BEGIN SUPPLIED DATA
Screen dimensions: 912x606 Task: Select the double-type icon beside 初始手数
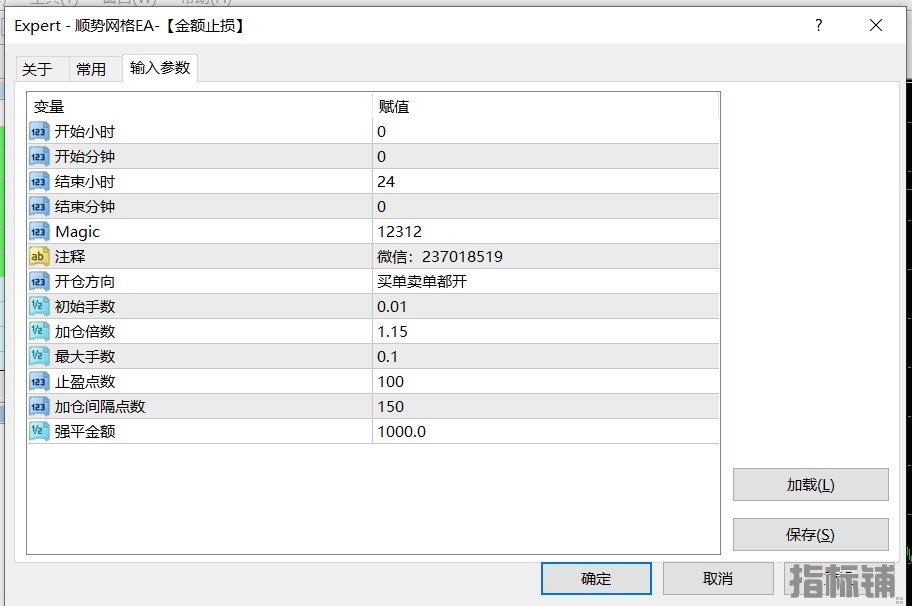tap(39, 307)
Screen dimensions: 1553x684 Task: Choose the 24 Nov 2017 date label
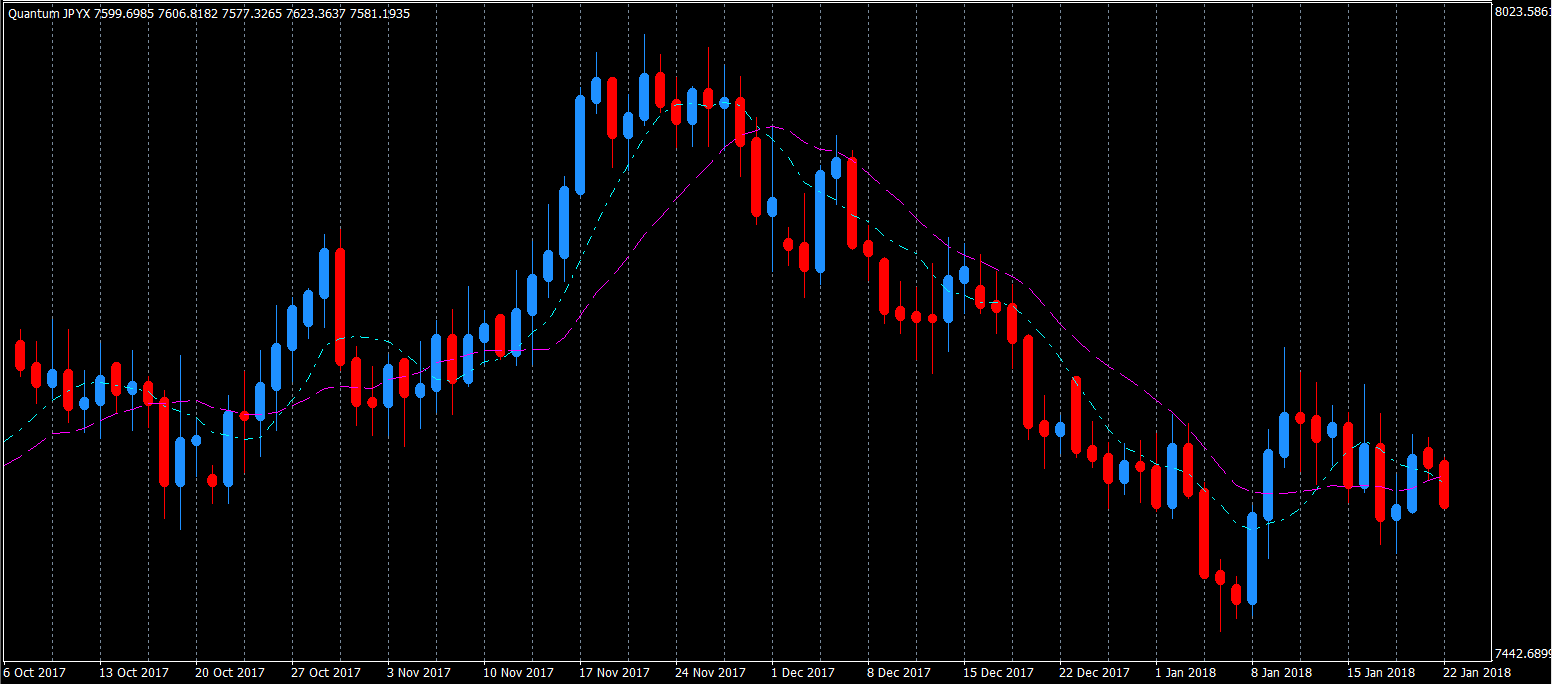pyautogui.click(x=710, y=673)
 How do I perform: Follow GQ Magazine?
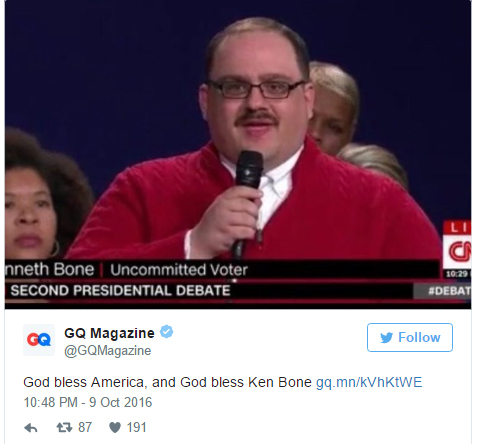click(410, 337)
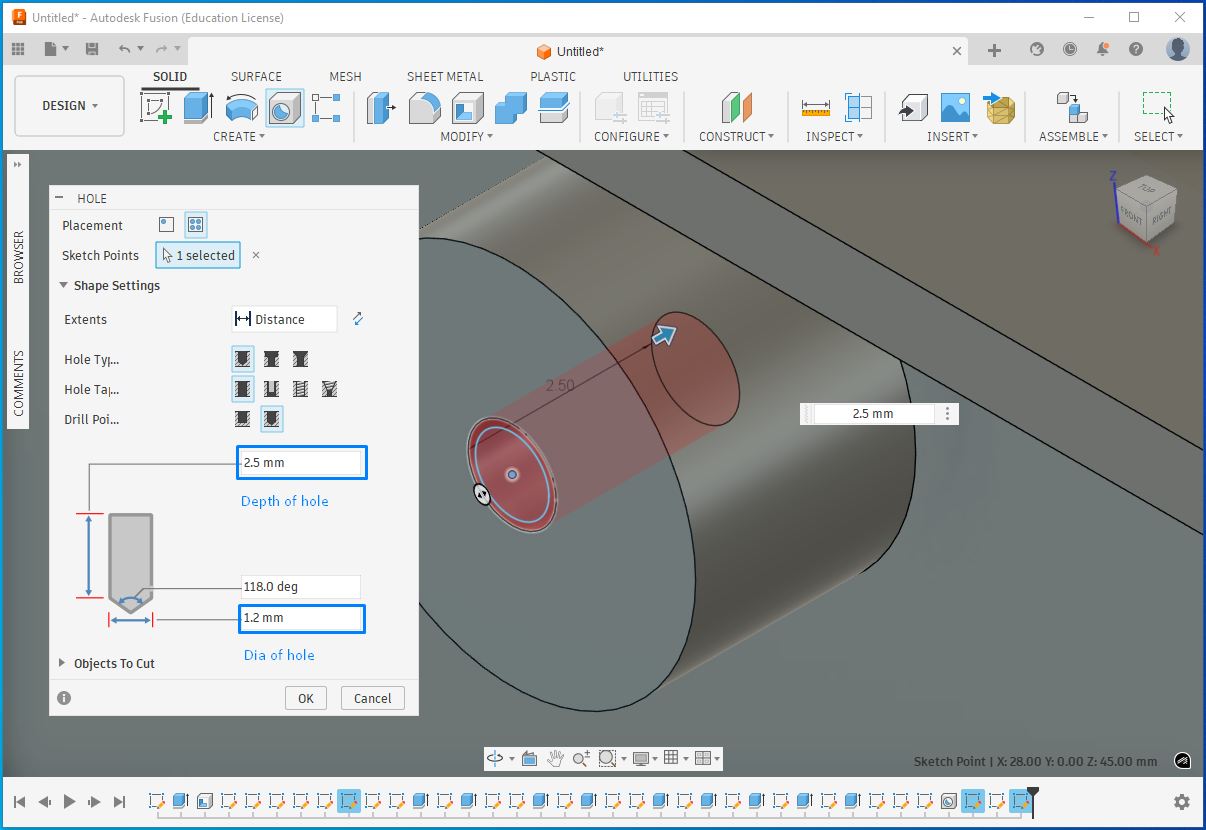Click the hole diameter 1.2 mm field
The width and height of the screenshot is (1206, 830).
[301, 618]
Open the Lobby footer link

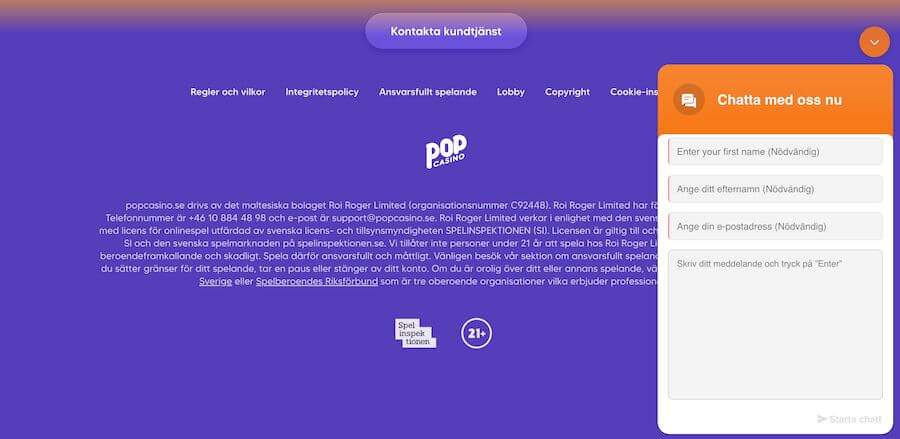click(511, 92)
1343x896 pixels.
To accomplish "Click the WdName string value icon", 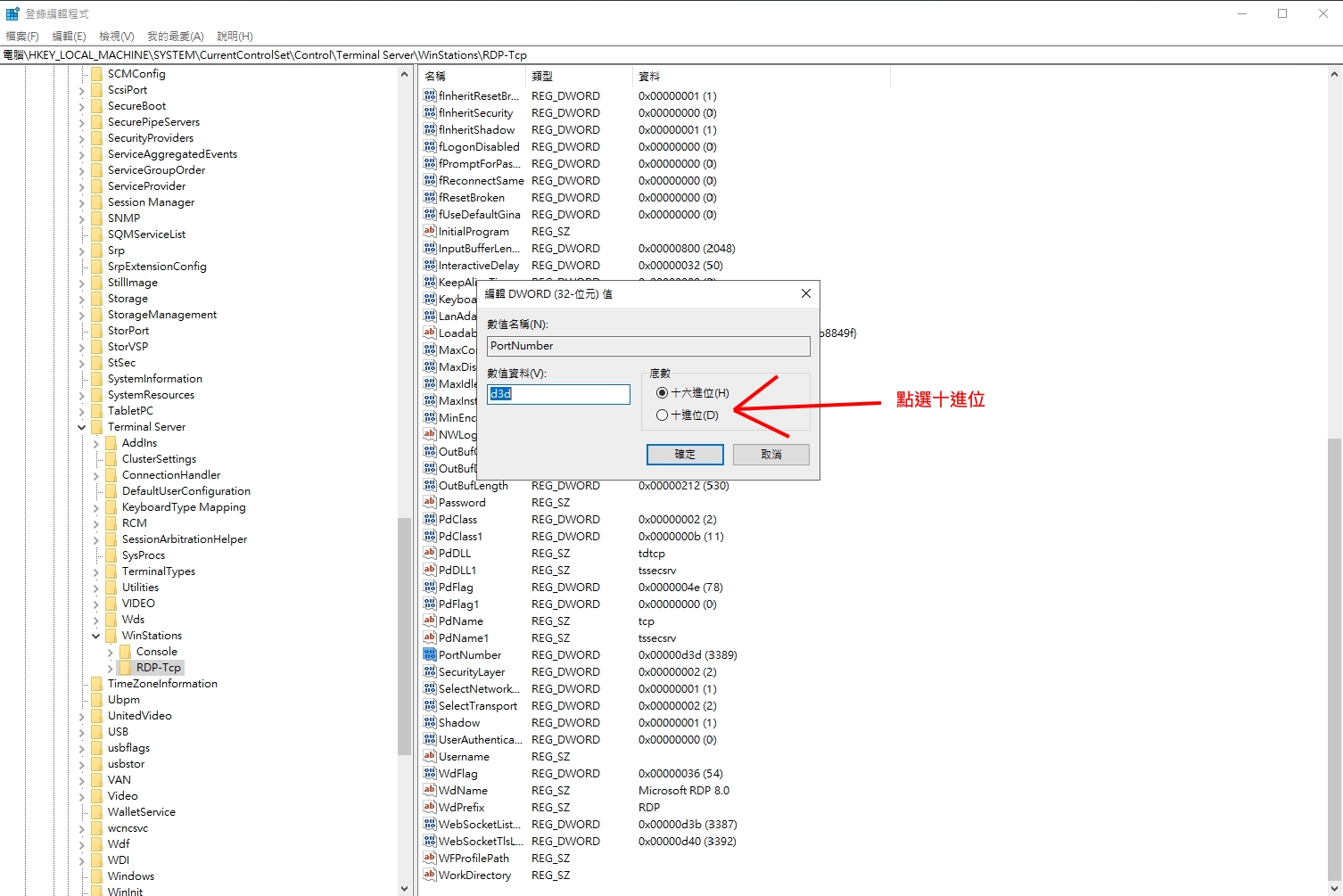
END SUPPLIED DATA
Can you format every line of the listing above as a Markdown table with the columns Row and Line, numbering the rows, skipping blank lines, and leaving the pictures out?

:: SOLUTION TO THE EXERCISE ::
| Row | Line |
|---|---|
| 1 | Screen dimensions: 912x606 Task: Select the double-type icon beside 初始手数 |
| 2 | tap(39, 307) |
| 3 | Screen dimensions: 1553x684 Task: Choose the 24 Nov 2017 date label |
| 4 | pyautogui.click(x=710, y=673) |
| 5 |  How do I perform: Follow GQ Magazine? |
| 6 | click(410, 337) |
| 7 | Click the hole diameter 1.2 mm field |
| 8 | The width and height of the screenshot is (1206, 830). |
| 9 | [301, 618] |
| 10 | Open the Lobby footer link |
| 11 | click(511, 92) |
| 12 | 1343x896 pixels. |
| 13 | To accomplish "Click the WdName string value icon",  |